Nowhere to go
AVON: Why do you stay with Blake?
VILA: I like him.
AVON: That isn't a good enough reason.
VILA: It is for me. That and the fact I've got nowhere else to go.
~oOo~
Well, nowhere better, that's for sure.
You know that feeling you get, the first time you find somewhere, somewhere you've never been before and it just feels - I guess - just feels like - like home?
No, I don't know either.
And I probably wouldn't want to, remembering what I called 'home' back there on Earth. Trust me, the lower Delta Dome levels are no place for children, even - especially - orphaned brats like me. You get used to sleeping on scavenged rugs that don't mask the cold of metal-lined basements, and you get used to haggling for refuse offcuts from the processed protein blocks, smuggled down from the food dispensers (or stolen from the Epsilon areas, which were even worse - or so we were told). You get used to stealing from others like you for others who made you, to moving on quickly and quietly before the troops move in, and to watching those who didn't move quickly enough get rounded up, and to putting them out of mind as soon as they vanished. You get used to sort of surviving.
I mean, sort of surviving's better than the alternative... innit?
Then there's prison. I've called that home semi-sweet home for more years than I'd like to think about... but it was better, if only just. You get a bunk - and sometimes you don't even have to share it. You get fed - and well, the protein blocks aren't quite as old - and fake-fishy - as the ones in the Delta levels, even if the 'sauce' they smother them in tastes of mashed blubber and the drugs you know are there. And if the guards are crooked - yeah right, if, that's a joke - you might even be able to cadge a bottle or two of cheap booze. You survive a bit more.
Then go back to the Delta domes. A bit better, now you're older and can shift for yourself - sort of - well, shift other people's things to yourself. You can pay for a tiny cell - I mean, a room - of your own for a while.
Then there's the London. It's cleaner, it's... not warm but less cold. It's dull and cramped and the suppressants are the best-tasting part of the food - so its almost good when they're increased yet again after Blake and the others disappear. It's got to be better than Cygnus Alpha, though, innit? Isn't it?

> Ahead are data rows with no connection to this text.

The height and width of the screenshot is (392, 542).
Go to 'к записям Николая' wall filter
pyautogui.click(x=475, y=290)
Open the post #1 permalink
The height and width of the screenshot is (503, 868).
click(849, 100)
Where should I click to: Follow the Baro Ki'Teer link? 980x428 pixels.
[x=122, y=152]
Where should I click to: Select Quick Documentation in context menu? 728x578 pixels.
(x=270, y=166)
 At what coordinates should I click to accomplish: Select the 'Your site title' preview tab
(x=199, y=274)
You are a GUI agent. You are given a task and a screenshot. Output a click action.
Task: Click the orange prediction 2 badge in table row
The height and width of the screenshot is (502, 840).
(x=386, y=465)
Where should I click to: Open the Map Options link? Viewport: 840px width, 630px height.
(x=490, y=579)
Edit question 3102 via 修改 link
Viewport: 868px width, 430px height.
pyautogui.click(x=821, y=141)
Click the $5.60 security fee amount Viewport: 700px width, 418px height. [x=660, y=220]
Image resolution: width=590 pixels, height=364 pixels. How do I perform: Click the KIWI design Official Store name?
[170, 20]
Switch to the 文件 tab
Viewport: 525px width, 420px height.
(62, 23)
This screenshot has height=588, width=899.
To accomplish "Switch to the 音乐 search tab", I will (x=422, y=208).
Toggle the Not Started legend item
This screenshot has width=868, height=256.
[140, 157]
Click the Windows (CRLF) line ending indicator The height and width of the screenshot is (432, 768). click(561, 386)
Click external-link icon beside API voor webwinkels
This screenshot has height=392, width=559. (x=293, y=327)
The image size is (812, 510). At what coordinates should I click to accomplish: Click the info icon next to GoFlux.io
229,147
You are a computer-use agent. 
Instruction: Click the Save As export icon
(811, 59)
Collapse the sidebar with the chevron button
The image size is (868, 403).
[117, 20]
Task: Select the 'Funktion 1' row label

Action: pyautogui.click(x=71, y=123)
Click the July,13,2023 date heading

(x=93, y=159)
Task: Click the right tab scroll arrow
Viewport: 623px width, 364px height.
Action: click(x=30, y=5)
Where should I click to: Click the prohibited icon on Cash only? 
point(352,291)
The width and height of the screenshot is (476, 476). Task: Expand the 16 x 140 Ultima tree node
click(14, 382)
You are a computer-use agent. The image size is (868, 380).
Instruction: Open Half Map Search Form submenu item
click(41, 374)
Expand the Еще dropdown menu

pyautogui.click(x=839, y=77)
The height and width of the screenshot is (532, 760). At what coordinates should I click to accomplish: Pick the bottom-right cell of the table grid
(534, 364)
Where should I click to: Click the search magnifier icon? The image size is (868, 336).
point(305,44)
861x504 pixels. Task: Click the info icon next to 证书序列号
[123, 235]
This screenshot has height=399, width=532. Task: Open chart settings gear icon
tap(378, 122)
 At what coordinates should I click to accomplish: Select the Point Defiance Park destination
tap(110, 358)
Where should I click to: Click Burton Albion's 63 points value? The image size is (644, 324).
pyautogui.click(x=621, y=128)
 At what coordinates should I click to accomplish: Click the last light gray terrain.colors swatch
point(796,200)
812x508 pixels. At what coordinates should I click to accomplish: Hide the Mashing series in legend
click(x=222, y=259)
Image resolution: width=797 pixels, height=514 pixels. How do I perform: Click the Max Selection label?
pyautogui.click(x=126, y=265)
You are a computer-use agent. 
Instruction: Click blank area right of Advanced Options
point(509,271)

Cygnus Alpha's the first time in my life I'm outside at night. Cold and black and the stars look as far away as they are. This can't be 'home', it can't it can't...
~oOo~
It wasn't.
It was Blake who brought us - me and Gan - back to this ship. Blake who got rid of Loud and All-Too-Ungodly Vargas. Blake who asked us to be part of his crew (in front of Avon and Jenna too - I wondered about that sour glance between them when Blake kept using the word "my") and Blake who offered to show us the ship. On the flight deck, Jenna took over, sparkling like an Alpha fireshow as she did. For the computer - Zen - Avon explained, dry and spare and trying not to shine with pride. I had a headache after the first fifty - forty-five - all right, thirty minutes.
Blake stepped in, suggested we 'get settled' and left the two of them still talking, though at each other now. I wondered if they'd been doing that since they'd left the London. From Blake's face, I thought they had.
First things first, he said. Practical as always, I thought.
Did we want food? They'd been working on the dispensers since finding the ship, and he offered us something brightly coloured and fluffy and sweet and sour to taste - unlike anything I'd ever had before - and a hot drink almost uncannily unlike Federation coffee, and actually drinkable. To get clean? Well, he called it a vapour shower and I called it soap-scented fog, all soft and misty, in a cubicle bigger than that Delta room, or as big as Gamma flat-for-one (Gan - the Gamma one - just called it heaven. Who am I to argue, or even ask what a heaven is?) Clothes? He showed us this enormous room filled with clothes, real clothes, good clothes - all bright colours and patterns and sparkles and shine.
Did we want to rest? And then Blake showed us the cabins. My cabin. It was bigger than the cell I shared with eight others on Alpha Marinus, cleaner than the Judgement Halls on Earth, warmer than the Epsilon boiler rooms for a scrawny Delta brat to hide in... and all mine.
And I went in, and closed the door, and sat on the bed. Ran my hands over the silver cover, sharp and bright to the eyes and as soft as stolen shadowsilk to the touch. Lay back and wondered whether clouds felt as good. Checked out the cupboards, big and shelved and wonderfully empty and ready for me to fill with all the... Stopped that thought, and looked into the mirror, at my own awestruck eyes. The luckiest Delta rat in the galaxy - if I could just keep Blake from getting me killed before I could enjoy it.
I don't know if this is what people call 'like home'. Other people, graded people, Alphas and Betas. I only know I've got nowhere else to go - nowhere I want to go.